4

I need to extract tables from pdf, these tables can be of any type, multiple headers, vertical headers, horizontal header etc.

I have implemented the basic use cases for both and found tabula doing a bit better than camelot still not able to detect all tables perfectly, and I am not sure whether it will work for all kinds or not.

So seeking suggestions from experts who have implemented similar use case.

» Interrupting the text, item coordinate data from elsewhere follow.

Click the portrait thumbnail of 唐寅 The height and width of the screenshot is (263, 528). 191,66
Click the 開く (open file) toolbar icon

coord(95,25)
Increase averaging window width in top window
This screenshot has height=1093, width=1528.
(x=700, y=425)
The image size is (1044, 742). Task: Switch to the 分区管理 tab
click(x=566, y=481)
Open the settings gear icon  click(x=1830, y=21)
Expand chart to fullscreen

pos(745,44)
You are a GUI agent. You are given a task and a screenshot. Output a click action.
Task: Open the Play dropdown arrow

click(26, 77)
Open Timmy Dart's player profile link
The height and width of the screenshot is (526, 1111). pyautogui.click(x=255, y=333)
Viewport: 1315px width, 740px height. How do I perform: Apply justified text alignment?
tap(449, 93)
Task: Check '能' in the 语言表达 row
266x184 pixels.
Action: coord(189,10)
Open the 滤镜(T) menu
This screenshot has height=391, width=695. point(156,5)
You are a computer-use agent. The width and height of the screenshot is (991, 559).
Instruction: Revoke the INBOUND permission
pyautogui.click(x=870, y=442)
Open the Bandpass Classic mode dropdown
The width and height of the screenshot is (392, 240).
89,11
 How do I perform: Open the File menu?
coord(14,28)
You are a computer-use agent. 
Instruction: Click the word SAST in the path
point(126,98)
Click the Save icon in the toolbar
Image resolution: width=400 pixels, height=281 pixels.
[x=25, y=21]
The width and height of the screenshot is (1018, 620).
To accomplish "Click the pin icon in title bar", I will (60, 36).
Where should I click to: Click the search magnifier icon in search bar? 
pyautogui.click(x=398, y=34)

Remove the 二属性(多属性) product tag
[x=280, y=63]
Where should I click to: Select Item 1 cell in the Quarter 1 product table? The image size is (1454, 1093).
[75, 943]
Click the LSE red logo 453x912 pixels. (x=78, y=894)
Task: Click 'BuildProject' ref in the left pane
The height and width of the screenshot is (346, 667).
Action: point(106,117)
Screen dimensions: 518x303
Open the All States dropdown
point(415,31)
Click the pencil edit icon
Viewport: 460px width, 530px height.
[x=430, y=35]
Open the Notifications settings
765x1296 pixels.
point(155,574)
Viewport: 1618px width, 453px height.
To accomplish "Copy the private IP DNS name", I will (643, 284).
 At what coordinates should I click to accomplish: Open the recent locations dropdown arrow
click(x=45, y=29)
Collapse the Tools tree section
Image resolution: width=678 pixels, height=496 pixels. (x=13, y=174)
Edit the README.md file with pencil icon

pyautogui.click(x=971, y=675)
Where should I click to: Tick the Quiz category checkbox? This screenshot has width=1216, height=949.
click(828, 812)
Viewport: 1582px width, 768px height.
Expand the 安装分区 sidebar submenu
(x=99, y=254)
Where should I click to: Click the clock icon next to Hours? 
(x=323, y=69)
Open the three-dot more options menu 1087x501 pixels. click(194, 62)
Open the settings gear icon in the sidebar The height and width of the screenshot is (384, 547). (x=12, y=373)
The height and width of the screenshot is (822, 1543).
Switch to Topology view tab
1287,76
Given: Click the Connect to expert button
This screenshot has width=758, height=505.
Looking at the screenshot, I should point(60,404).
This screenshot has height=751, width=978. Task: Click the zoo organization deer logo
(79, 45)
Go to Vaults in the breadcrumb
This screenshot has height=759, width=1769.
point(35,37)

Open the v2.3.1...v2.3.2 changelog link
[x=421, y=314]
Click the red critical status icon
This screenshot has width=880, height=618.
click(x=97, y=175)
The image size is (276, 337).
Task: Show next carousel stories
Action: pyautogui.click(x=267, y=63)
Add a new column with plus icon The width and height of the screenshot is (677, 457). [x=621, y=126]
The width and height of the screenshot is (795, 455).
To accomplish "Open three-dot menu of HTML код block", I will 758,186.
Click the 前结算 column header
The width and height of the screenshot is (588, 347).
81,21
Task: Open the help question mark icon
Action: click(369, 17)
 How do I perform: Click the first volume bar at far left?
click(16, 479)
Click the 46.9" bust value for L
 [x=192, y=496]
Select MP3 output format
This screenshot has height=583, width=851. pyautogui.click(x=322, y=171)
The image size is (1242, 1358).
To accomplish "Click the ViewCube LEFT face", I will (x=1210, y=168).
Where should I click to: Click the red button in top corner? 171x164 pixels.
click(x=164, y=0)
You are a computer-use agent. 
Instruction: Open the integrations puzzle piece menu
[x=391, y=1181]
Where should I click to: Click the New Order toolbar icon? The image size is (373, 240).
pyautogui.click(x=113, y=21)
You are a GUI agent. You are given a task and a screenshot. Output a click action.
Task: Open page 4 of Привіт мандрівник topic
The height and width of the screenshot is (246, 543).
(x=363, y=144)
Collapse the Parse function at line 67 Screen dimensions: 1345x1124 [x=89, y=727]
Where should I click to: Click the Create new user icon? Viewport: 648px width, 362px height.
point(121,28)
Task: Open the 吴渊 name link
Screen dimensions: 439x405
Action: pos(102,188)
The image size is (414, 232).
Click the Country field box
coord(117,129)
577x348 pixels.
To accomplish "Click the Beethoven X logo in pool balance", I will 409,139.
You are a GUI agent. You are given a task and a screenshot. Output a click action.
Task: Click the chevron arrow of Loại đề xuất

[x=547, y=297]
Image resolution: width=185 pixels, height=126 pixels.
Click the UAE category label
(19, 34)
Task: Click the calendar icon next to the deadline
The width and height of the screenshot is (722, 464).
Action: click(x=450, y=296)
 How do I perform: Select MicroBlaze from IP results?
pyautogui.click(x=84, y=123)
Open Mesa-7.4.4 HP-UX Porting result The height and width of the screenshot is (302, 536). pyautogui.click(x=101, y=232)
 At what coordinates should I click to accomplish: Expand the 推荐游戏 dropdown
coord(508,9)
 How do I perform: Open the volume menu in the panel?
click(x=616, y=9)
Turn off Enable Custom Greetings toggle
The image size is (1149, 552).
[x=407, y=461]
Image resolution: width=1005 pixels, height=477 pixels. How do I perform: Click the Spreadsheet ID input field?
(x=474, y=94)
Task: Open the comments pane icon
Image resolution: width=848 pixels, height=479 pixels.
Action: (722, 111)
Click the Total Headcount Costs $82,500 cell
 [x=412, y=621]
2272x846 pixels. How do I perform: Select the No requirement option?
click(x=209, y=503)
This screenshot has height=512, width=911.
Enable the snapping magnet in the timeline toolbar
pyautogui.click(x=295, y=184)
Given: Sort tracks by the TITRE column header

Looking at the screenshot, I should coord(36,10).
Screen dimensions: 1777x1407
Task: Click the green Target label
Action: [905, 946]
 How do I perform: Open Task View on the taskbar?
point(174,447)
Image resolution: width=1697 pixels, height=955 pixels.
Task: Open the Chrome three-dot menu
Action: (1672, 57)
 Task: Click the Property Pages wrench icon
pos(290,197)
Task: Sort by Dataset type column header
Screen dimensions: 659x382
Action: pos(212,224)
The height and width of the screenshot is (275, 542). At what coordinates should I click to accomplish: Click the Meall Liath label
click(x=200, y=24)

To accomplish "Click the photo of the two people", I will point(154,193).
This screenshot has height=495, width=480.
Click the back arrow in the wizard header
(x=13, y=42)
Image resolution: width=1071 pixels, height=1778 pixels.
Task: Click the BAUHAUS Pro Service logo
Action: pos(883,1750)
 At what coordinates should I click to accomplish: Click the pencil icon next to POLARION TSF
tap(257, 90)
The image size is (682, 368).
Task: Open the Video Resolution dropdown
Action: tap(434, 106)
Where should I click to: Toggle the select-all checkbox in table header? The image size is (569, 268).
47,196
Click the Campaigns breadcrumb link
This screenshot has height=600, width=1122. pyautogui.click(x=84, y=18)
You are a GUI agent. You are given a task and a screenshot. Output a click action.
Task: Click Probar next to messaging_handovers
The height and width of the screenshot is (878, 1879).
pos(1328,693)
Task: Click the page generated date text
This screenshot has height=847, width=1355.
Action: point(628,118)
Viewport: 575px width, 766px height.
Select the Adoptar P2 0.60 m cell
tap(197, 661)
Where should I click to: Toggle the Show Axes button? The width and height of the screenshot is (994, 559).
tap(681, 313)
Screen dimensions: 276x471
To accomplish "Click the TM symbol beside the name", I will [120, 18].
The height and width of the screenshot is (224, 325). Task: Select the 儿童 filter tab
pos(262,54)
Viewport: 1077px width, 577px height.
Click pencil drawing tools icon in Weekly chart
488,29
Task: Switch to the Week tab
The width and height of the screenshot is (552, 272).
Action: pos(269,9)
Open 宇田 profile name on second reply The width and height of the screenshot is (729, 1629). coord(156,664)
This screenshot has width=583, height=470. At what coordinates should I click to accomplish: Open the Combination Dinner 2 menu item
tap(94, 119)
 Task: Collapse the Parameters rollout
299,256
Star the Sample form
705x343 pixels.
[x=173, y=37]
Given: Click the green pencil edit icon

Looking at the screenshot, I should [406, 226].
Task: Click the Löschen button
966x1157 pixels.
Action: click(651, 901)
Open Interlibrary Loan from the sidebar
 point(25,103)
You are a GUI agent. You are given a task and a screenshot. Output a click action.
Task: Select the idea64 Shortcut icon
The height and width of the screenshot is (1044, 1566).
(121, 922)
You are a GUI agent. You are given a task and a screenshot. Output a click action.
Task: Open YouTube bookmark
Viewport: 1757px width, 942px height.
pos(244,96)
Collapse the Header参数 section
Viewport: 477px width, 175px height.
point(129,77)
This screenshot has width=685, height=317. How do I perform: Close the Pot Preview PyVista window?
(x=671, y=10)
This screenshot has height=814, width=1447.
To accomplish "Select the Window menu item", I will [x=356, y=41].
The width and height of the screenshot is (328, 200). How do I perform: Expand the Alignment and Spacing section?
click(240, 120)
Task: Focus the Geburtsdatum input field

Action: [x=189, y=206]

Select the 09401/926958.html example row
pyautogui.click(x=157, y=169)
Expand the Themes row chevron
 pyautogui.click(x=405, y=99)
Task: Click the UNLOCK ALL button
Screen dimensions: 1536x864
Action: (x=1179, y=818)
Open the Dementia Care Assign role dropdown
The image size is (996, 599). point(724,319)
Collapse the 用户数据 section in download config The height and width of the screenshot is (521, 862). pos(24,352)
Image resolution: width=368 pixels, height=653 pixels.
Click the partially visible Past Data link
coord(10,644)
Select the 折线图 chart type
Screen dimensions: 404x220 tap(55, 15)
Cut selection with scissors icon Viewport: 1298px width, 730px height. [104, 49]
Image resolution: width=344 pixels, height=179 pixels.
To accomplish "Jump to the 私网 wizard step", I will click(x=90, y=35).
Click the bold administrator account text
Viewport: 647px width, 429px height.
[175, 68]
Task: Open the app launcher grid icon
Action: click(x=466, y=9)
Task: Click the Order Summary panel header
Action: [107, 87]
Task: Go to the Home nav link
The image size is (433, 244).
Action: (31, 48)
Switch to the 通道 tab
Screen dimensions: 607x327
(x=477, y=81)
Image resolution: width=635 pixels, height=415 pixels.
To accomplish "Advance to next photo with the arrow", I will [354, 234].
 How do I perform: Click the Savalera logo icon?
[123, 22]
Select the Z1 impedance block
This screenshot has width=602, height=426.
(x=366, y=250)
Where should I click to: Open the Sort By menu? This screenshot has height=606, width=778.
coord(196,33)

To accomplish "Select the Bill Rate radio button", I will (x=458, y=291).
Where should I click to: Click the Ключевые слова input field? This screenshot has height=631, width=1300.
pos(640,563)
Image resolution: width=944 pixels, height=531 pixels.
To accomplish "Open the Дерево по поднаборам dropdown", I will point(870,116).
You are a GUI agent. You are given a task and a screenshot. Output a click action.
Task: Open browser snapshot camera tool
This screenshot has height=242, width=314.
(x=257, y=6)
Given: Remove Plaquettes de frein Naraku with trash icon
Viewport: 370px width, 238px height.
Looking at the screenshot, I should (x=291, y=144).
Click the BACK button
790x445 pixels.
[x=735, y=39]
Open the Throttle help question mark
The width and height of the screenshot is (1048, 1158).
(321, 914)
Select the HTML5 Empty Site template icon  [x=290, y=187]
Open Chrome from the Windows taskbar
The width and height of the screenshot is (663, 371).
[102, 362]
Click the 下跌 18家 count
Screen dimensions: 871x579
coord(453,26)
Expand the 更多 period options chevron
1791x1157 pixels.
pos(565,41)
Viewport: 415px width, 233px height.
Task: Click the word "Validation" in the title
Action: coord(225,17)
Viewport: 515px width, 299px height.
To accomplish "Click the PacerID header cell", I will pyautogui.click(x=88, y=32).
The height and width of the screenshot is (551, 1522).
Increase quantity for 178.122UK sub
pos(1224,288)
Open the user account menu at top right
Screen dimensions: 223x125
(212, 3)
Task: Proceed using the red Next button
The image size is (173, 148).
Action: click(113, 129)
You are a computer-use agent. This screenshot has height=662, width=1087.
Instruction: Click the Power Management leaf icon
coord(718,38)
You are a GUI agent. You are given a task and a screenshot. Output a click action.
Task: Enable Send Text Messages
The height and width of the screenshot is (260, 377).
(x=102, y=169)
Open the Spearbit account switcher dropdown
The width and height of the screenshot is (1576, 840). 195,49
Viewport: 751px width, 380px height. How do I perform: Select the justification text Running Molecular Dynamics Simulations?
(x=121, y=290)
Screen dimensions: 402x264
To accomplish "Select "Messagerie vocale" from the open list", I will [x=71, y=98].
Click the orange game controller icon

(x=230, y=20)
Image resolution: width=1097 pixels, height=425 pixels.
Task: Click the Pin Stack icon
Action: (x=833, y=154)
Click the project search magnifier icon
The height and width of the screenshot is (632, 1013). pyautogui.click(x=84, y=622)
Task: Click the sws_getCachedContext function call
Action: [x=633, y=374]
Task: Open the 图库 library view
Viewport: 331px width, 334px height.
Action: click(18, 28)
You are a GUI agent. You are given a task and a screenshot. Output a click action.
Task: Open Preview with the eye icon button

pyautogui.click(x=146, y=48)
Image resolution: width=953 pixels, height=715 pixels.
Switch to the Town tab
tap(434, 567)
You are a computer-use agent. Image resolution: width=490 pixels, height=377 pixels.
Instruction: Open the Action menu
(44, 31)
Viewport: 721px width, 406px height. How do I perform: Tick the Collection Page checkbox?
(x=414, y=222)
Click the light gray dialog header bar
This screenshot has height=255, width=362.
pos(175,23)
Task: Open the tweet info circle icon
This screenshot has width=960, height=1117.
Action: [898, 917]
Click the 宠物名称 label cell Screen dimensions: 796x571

Example PDFs: PDF1 PDF2 PDF3

Tabula Implementation:

import tabula
tab = tabula.read_pdf('pdfs/PDF1.pdf', pages='all')
for t in tab:
    print(t, "\n=========================\n")

Camelot Implementation:

import camelot
tables = camelot.read_pdf('pdfs/PDF1.pdf', pages='all', split_text=True)
tables
for tabs in tables:
    print(tabs.df, "\n=================================\n")
Niranjan Kumar
  • 1,438
  • 1
  • 12
  • 29
  • 3
    *"still not able to detect all tables perfectly"* - it is extremely unlikely that there will ever be a software *detecting all tables perfectly*. – mkl Apr 23 '20 at 13:52
  • @Niranjan Kumar: Try SLICEmyPDF in 1 of the answers at https://stackoverflow.com/questions/56017702/how-to-extract-table-from-pdf-in-python/72414309#72414309 – 123456 Jul 02 '22 at 07:48

2 Answers2

9

Please read this: https://camelot-py.readthedocs.io/en/master/#why-camelot

The main advantage of Camelot is that this library is rich in parameters, through which you can improve the extraction.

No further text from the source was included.